[Item-finding entries]
>>

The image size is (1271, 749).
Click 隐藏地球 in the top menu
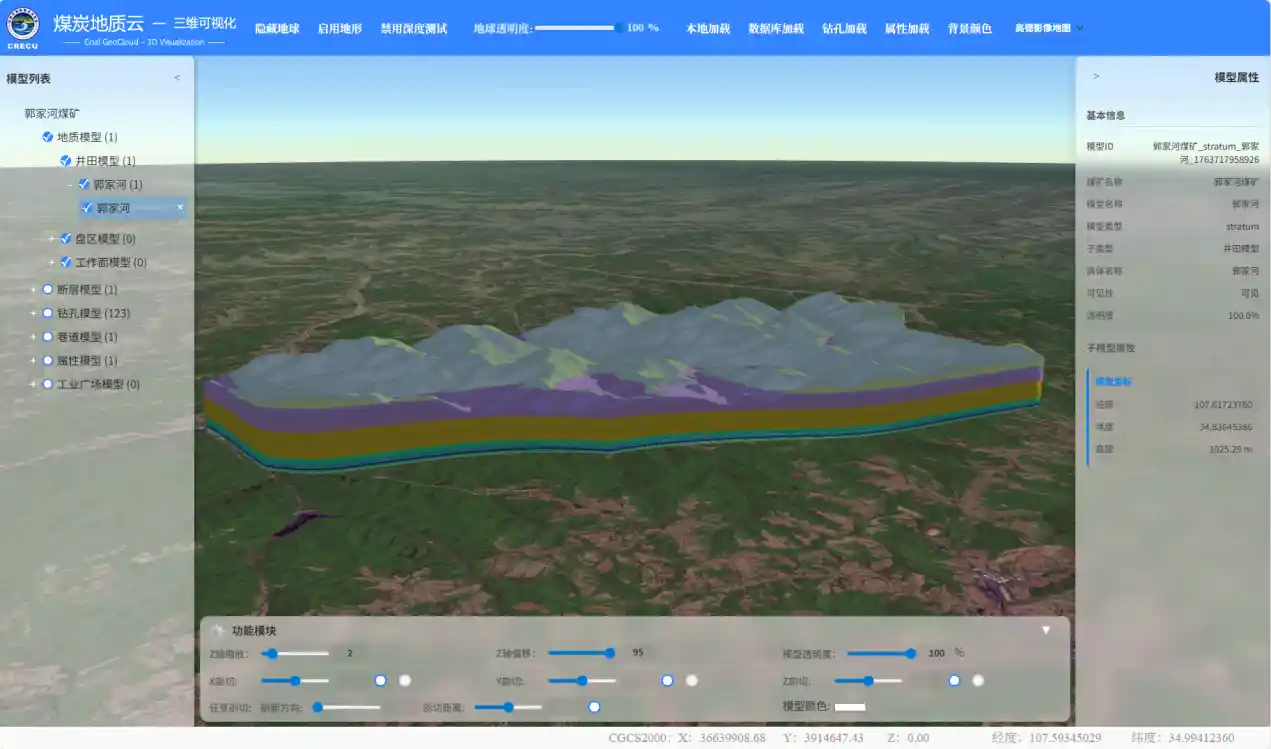277,28
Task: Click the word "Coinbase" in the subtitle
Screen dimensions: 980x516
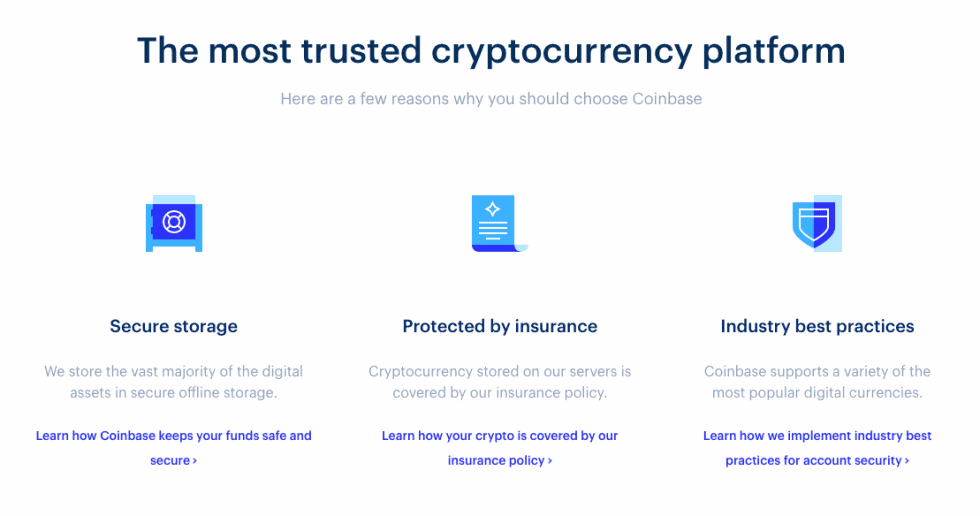Action: tap(666, 99)
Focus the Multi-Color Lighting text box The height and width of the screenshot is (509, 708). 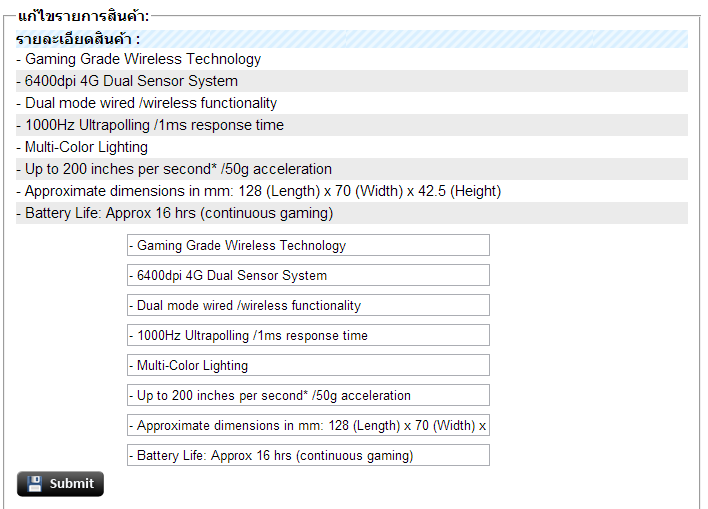308,365
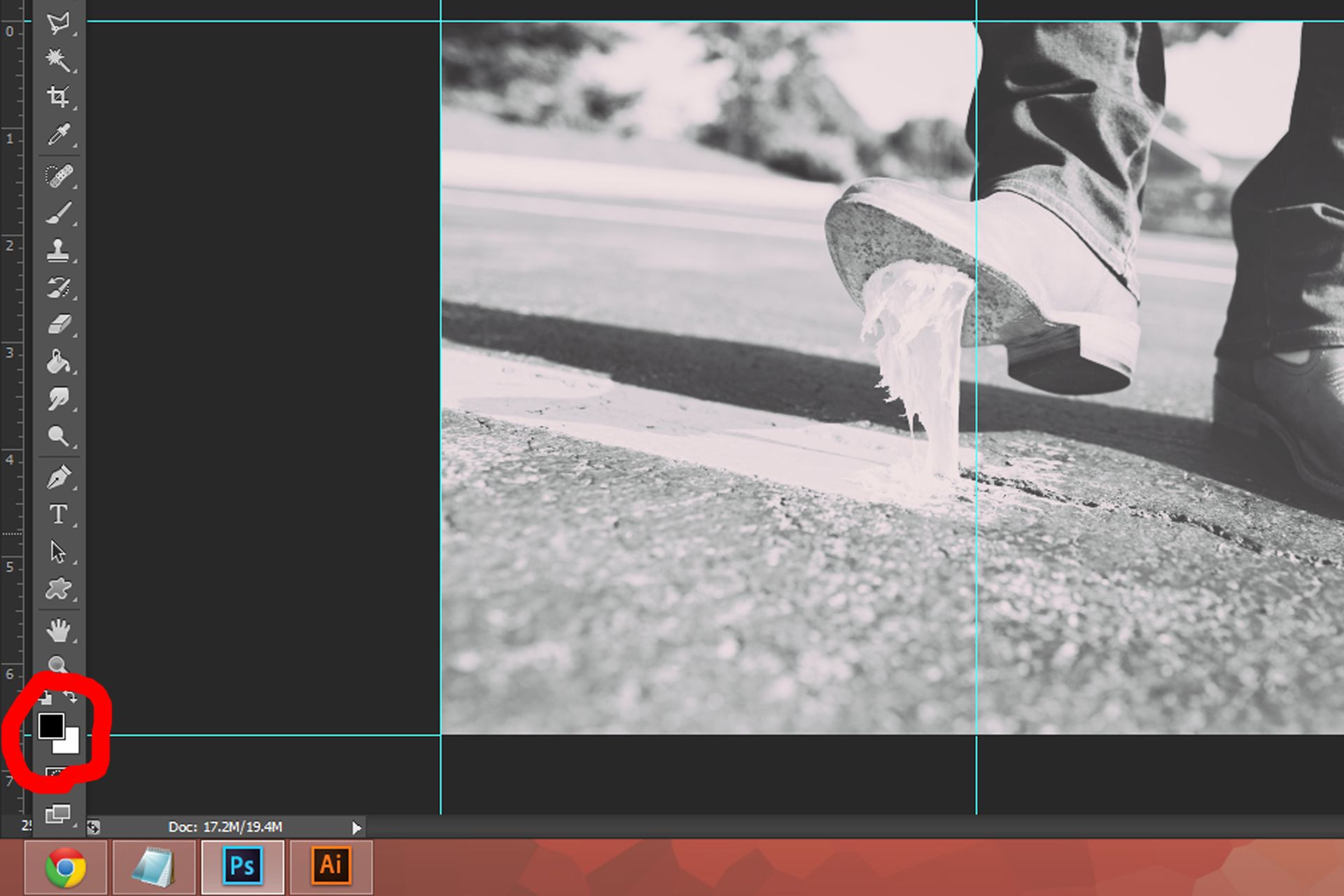Choose the Eraser tool
This screenshot has height=896, width=1344.
[58, 324]
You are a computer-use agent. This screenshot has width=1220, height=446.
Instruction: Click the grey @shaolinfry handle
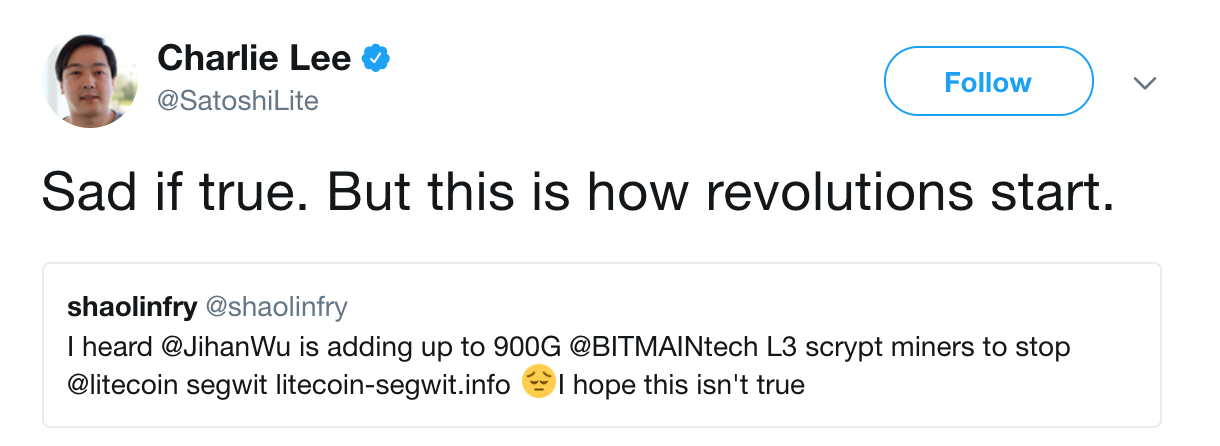coord(275,307)
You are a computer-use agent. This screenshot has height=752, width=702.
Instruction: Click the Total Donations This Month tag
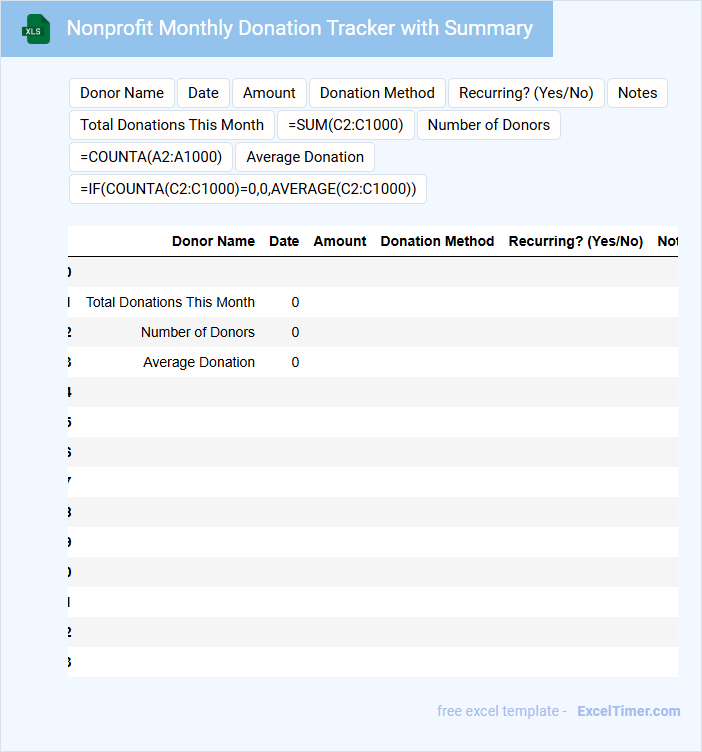(x=172, y=125)
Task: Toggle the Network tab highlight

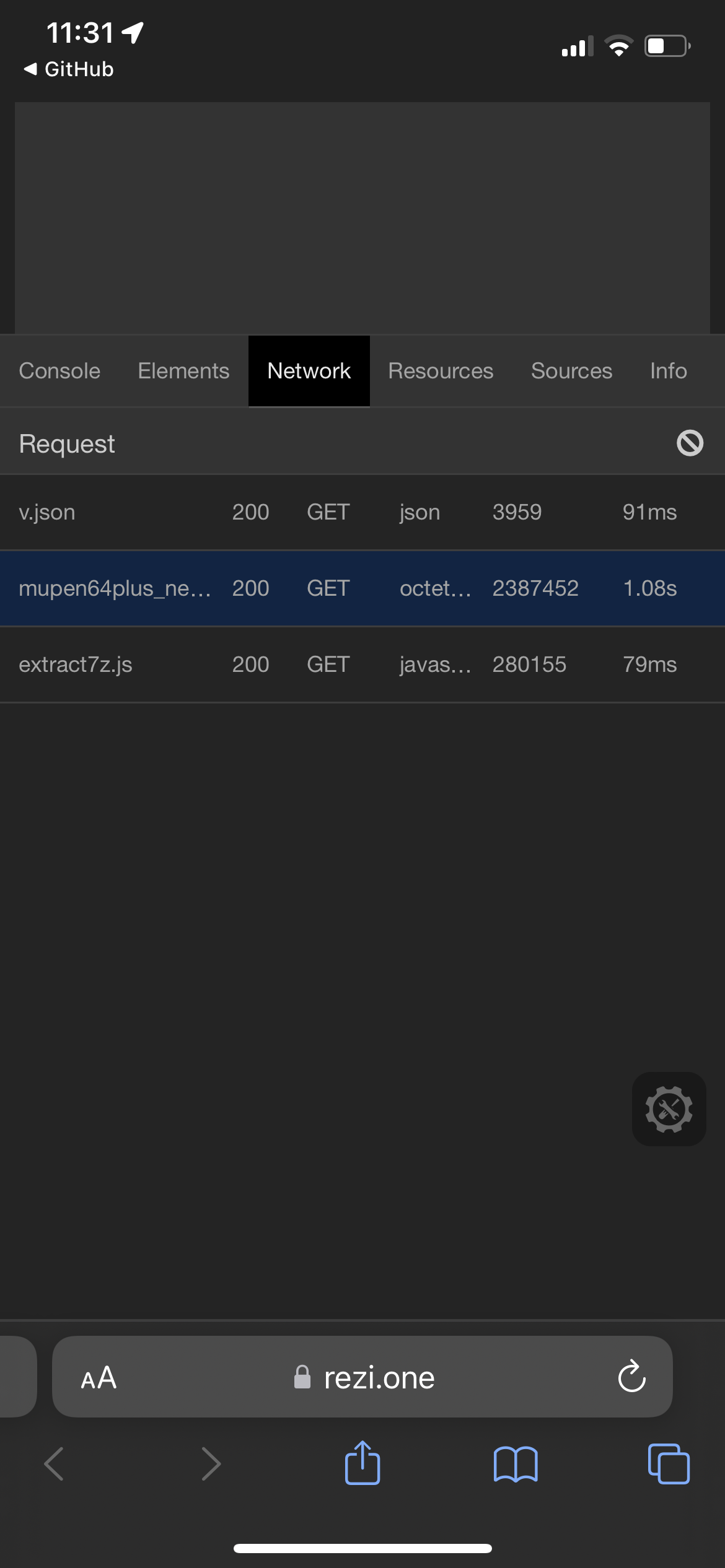Action: (308, 370)

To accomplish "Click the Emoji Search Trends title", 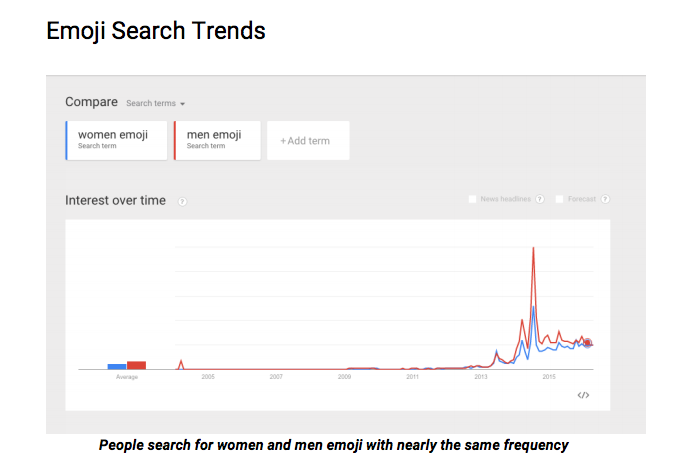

<<

CHALLENGE -
Reproduce verbatim the lines of the entries above, beginning with the line that contains "Task: Toggle the Network tab highlight" and continuing through the final line of the entries, both ends included. Omit the pictures from your output.

SOLUTION BELOW -
Task: Toggle the Network tab highlight

Action: (308, 370)

To accomplish "Click the Emoji Search Trends title", 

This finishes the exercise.